Dharmaraj agreed that they pulled the short straw and it will be an uphill battle but not an impossible one.
"Every team in Group B played to avoid the Kiwis, but two bad matches saw us end up with the world no six. However, they are not Australia, Netherlands and Germany who are out of our league.
"With the right strategy and frame of mind of my players, we have an equal chance of beating them and then the route would become much more comfortable in the semis," said Dharmaraj.
Losing to France 3-2 and South Korea 3-1 was somehow made up with the splendid display in the 4-3 win against Canada.
"There was overall improvement against Canada and we were just plain unlucky as a penalty corner attempt hit the post, and also missed many sitters.
"But there is improvement in the team, and that's what matters most leading into the New Zealand encounter," said Dharmaraj.
Skipper Azlan Misron was also optimistic: "We have played New Zealand many times and know that they are a strong and hard working side, but I will rally my men to collect three points as we want to advance further and get a shot at playing in the Champions Trophy," said Azlan.
New Zealand coach Colin Batch said: " We will be playing for the third time in the heat (3pm match) and if the previous encounters are anything to go by, it does not affect our performance much.
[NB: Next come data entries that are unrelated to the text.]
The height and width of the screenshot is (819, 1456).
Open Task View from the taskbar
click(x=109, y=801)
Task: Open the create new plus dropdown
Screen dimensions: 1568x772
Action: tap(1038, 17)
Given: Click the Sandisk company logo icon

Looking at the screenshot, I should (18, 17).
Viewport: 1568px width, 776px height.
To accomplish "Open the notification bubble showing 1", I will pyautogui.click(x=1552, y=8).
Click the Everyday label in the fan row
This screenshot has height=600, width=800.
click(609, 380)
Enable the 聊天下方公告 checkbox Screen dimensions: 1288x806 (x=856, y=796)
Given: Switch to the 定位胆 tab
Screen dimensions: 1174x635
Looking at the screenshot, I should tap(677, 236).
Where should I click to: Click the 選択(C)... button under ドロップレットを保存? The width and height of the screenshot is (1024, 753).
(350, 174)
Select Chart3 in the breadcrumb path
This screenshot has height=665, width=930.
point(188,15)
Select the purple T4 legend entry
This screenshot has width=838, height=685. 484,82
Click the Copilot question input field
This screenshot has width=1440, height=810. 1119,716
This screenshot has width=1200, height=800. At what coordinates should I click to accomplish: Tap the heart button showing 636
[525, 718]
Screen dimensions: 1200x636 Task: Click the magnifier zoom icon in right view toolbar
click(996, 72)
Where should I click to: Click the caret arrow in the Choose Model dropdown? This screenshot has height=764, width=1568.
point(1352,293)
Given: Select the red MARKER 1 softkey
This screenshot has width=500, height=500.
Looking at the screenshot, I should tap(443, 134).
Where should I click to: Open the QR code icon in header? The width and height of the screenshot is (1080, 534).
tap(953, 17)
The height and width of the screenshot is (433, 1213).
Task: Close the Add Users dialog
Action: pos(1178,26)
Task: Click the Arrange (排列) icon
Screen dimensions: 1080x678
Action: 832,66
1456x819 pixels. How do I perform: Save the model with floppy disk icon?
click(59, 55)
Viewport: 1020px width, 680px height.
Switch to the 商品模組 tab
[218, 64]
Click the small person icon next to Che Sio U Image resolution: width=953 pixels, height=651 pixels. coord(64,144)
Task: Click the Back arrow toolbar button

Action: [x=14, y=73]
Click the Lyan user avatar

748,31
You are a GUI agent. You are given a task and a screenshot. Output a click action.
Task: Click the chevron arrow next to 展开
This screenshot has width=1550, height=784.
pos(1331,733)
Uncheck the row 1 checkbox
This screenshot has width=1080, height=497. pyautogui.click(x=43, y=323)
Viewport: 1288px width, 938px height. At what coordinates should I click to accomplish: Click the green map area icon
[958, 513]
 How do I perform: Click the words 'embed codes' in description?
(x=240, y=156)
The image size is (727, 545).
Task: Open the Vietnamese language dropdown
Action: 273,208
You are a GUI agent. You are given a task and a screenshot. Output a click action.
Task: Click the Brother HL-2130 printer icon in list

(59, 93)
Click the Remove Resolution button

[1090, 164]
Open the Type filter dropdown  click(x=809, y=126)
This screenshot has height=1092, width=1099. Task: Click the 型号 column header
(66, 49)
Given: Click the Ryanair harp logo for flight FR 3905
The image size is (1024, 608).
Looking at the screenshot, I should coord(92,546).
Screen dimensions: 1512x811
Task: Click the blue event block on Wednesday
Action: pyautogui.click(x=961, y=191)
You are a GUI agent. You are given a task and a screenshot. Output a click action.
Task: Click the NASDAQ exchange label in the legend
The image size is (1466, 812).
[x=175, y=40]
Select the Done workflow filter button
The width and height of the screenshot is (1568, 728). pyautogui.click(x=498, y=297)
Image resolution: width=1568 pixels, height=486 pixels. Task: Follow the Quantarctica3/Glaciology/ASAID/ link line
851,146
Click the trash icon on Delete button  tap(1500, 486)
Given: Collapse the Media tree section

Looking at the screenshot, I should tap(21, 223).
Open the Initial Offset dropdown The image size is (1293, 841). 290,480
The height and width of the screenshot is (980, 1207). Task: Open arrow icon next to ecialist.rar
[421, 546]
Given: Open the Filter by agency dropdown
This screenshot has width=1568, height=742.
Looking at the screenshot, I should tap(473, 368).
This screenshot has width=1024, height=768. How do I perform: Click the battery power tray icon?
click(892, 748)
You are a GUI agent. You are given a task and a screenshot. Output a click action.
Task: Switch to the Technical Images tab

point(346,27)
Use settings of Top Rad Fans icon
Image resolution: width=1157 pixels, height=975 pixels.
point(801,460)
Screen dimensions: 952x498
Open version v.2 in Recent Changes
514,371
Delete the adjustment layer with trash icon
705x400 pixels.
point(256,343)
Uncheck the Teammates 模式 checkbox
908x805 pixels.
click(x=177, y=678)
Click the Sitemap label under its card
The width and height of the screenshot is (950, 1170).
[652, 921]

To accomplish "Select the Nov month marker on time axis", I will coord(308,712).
However, Malaysia are in an upward trend as seen in the match against Canada and I believe it will be a tough quarters encounter for us.
"Malaysia are also a World Cup side, even though in a different group with us, it would be an interesting match as both sides prepare for the Hague."
As for Kiwi skipper Dean Couzins: "I watched Malaysia play against Canada for 25 minutes as after that we had to warm-down and do some conditioning. And I must say they have improved as compared to their last two matches and it will be a fast match where we hope to press early and get the goals.
"I love the way the crowd cheers every time when Malaysia move up to attack, but it also works for us as well, as we like the atmosphere and makes us enjoy the game."